When implementing a service you really have to have a good understanding of how Windows services work. If you do it wrong then your service won’t work properly, or worse, can cause problems in Windows. Services must be responsive and be a good citizen when working with the Service Control Manager (SCM). The .NET implementation hides a lot of these details but there is a hidden complexity under the hood that you must be aware of. But first a brief review of how Windows services work.
Windows Services Internals (Brief)
All services run under the context of the SCM. The SCM is responsible for managing the lifetime of a service. All interaction with a service must go through the SCM. The SCM must be thread safe since any number of processes may be interacting with a service at once. In order to ensure that a single service does not cause the entire system to grind to a halt the SCM manages each service on a separate thread. The exact internal details are not formally documented but we know that the SCM uses threads to work with each service.
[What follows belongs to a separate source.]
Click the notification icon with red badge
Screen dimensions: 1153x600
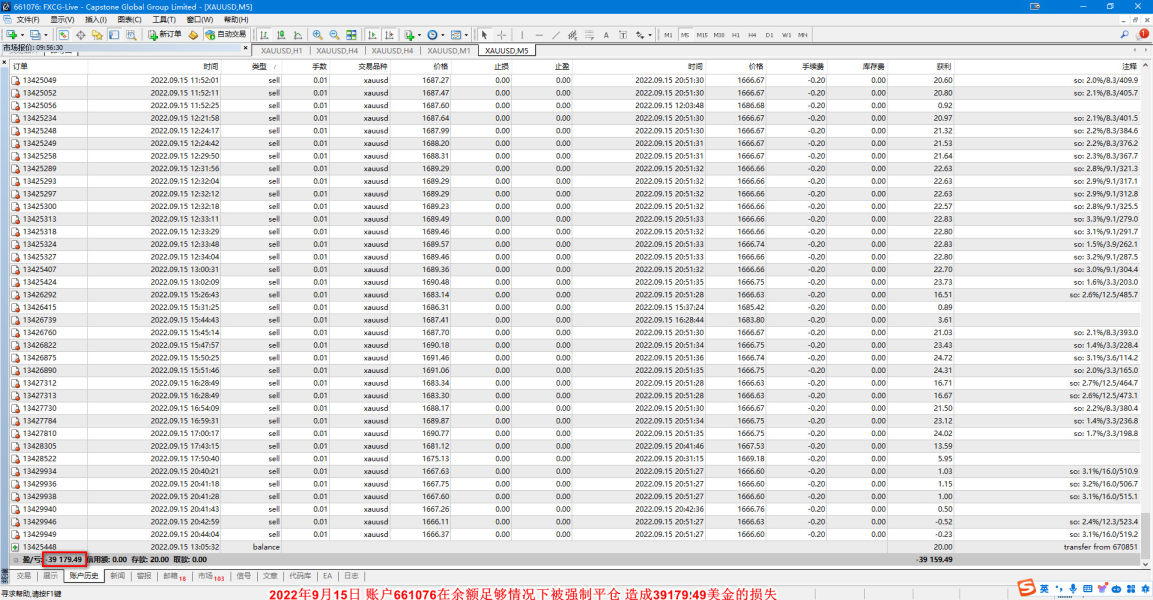point(1144,33)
Each service is in one of several different states such as started, paused or stopped. The SCM relies on the state of a service to determine what the service will and will not support. Since state changes can take a while most states have a corresponding pending state such as start pending or stop pending. The SCM expects a service to update its state as it runs. For example when the SCM tells a service to start the service is expected to move to the start pending state and, eventually, the started state. The SCM won’t wait forever for a service to respond. If a service does not transition fast enough then the SCM considers the service hung. To allow for longer state changes a service must periodically notify the SCM that it needs more time.
One particularly important state change is the stop request. When Windows shuts down the SCM sends a stop request to all services. Every service is expected to stop quickly. The SCM gives a (configurable) time for each service to stop before it is forcifully terminated. If it wasn’t for this behavior a hung or errant service could cause Windows shutdown to freeze.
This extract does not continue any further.